Erhhh.. I'm still missing something. Why should it matter which
interface the encapsulated VPN packet comes in on? I would expect
(through my limited understanding) that any packet destined for port
1154 coming in on any interface to which the OpenVPN process is bound
(in this case, any interface) would get handed to the OpenVPN process,
and its responses head back out whichever interface handles the "From"

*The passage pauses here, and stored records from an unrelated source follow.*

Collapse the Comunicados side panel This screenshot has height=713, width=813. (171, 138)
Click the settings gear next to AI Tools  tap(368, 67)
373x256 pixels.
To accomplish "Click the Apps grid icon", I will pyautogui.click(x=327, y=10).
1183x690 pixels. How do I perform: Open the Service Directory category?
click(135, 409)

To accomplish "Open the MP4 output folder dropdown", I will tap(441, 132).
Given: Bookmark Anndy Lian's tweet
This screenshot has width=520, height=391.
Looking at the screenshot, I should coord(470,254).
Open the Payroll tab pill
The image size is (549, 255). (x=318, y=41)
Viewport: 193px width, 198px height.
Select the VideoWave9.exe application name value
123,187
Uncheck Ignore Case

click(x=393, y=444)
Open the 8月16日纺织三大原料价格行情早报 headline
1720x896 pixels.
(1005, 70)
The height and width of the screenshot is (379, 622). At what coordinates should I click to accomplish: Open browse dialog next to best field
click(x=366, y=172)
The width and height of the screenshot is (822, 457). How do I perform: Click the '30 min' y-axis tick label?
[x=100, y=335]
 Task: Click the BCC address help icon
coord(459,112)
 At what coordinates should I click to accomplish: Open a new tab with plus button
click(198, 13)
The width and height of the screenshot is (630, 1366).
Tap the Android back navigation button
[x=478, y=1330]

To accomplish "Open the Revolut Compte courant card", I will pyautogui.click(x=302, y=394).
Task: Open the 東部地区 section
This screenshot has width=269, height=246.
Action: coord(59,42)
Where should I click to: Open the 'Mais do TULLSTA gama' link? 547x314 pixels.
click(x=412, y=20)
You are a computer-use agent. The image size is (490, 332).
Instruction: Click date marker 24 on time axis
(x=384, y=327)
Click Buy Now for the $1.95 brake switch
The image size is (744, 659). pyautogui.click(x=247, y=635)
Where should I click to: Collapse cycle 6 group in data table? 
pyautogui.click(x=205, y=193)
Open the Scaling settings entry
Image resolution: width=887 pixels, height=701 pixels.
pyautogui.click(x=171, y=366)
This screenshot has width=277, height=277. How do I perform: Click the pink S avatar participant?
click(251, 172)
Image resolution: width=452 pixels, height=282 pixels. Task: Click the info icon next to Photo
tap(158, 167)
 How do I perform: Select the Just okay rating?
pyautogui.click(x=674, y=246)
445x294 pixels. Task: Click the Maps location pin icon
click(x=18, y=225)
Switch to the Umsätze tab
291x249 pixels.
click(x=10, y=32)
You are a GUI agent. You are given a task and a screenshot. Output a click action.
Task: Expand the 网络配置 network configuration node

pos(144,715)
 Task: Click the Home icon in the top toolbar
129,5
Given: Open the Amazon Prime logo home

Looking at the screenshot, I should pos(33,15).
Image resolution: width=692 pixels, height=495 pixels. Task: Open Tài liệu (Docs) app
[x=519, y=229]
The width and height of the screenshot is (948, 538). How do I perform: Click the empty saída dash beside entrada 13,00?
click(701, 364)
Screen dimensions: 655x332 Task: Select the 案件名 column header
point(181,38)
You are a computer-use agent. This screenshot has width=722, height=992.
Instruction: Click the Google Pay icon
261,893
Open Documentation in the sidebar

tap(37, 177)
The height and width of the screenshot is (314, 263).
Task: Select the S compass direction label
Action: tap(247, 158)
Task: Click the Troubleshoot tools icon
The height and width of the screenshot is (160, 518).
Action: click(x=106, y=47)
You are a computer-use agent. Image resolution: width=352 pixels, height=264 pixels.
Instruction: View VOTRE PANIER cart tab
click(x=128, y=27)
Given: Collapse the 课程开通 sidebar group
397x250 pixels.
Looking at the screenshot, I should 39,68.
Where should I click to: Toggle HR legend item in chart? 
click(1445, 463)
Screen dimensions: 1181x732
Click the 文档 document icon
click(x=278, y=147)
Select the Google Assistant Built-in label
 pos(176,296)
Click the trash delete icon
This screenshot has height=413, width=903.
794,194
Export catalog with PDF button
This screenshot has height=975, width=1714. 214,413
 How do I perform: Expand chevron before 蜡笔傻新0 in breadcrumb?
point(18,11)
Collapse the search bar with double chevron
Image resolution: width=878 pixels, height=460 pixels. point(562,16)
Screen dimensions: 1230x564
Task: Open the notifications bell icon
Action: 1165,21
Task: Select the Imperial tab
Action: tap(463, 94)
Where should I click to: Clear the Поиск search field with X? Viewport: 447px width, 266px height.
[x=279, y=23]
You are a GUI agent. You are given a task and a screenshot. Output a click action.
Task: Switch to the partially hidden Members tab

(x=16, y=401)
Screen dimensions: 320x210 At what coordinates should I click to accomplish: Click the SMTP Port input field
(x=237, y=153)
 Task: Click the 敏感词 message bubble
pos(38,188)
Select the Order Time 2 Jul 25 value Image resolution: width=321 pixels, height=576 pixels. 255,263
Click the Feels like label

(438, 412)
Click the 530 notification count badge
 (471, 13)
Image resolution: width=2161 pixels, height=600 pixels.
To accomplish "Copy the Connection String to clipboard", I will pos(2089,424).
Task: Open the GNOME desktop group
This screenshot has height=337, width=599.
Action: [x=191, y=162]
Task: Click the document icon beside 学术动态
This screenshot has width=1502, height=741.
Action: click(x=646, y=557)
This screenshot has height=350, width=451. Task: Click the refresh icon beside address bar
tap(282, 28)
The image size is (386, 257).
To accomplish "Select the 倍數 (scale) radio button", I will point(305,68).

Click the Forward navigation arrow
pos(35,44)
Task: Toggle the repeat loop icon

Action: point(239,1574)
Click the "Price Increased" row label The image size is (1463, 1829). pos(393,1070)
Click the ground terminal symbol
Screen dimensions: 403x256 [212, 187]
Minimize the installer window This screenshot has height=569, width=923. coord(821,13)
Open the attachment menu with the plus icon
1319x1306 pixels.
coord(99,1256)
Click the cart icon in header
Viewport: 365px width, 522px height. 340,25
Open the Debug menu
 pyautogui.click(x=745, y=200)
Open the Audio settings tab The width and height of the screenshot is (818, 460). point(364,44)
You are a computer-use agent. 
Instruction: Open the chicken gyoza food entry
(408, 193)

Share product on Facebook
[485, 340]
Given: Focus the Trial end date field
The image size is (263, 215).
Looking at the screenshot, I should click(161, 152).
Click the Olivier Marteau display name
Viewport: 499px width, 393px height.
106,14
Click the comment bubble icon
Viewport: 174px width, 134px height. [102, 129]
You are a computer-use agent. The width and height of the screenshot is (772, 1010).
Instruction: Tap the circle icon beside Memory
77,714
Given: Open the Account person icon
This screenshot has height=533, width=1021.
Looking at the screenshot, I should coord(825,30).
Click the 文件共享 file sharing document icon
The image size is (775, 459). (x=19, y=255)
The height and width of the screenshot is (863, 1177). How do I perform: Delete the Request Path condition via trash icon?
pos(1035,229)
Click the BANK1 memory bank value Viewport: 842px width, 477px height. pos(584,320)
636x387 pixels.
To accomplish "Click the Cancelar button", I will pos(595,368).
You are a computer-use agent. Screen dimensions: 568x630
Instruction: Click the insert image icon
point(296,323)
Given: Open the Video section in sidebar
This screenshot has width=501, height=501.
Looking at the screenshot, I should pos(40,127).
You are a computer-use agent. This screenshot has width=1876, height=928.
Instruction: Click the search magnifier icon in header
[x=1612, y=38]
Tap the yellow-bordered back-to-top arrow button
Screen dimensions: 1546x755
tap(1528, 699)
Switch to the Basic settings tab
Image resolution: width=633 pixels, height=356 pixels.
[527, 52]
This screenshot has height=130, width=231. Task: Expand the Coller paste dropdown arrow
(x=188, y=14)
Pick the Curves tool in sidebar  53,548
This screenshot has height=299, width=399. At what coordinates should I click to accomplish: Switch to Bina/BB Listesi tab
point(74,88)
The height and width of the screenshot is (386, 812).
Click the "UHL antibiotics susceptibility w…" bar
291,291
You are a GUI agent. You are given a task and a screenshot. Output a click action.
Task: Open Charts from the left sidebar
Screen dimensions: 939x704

of the VPN packet. It seems like the VPN part should be transparent,
and as long as the TAP is bridged to the right private interface (such
that local and remote TAPs are on the same subnet) the public interfaces
in between shouldn't matter.. Such that:
[ Remote ]
| |
| --- TAP: 192.168.10.200 -------- |
| [ OpenVPN client ] |
[------- Public interface ---------]
{ }
{ teh intarweb }
{ }
[------- Public interface ethX ----]
| [ OpenVPN server ] | <- OpenVPN host
[ --- TAP/eth1: 192.168.10.125 --- ]
| |
| 192.168.10.0/24 net |
| |
| etc. |
.. Perhaps what I should be doing at this point is experimenting with a
routed VPN instead of a bridged VPN. The bridging aspect of all of this
is just giving me a headache!
Further input and correction is still quite welcome!
Cheers,
~Brian
<snip>
> Aaron wrote:
>
This is a routing problem, not an OpenVPN problem. You have traffic
coming in on eth1 from hosts not directly on the 192.168.0.20/24
subnet. When your box attempts to respond to that traffic, it uses the
192.168.0.X source IP address, consults the default gateway for how to
route to the remote IP address, and sends the traffic out eth0 via the
default gateway. Then one of two things happens. If you're behind NAT,
the NAT gateway upstream of eth0 may NAT (depending on if it has
restrictions on what it will NAT for) your packet with it's external IP
address, then the remote end will receive but ignore your response
because it came from the wrong IP address (not the IP it was talking to,
which is associated with the eth1 network). Alternately, if there's no
NAT involved and your subnets above are directly connected to say, cable
modem and dsl, then you'll be responding with the right source address
as far as the remote end is concerned, it won't get nat'd, but your
provider's not going to let you send outbound traffic with a source
address not from their network, so one of their routers along the way
will drop your packet.
I don't have time for a full description of how to use iptables rules to
solve this problem (gotta get out the door), but google around or check
the trilug archives for how to handle having two gateways and responding
via the right interface. The fast and dirty version goes something like
this:
ip rule add from 192.168.20.X table 200
ip route add default gw 192.168.20.Y table 200
where X is your IP, Y is your default gw out eth1.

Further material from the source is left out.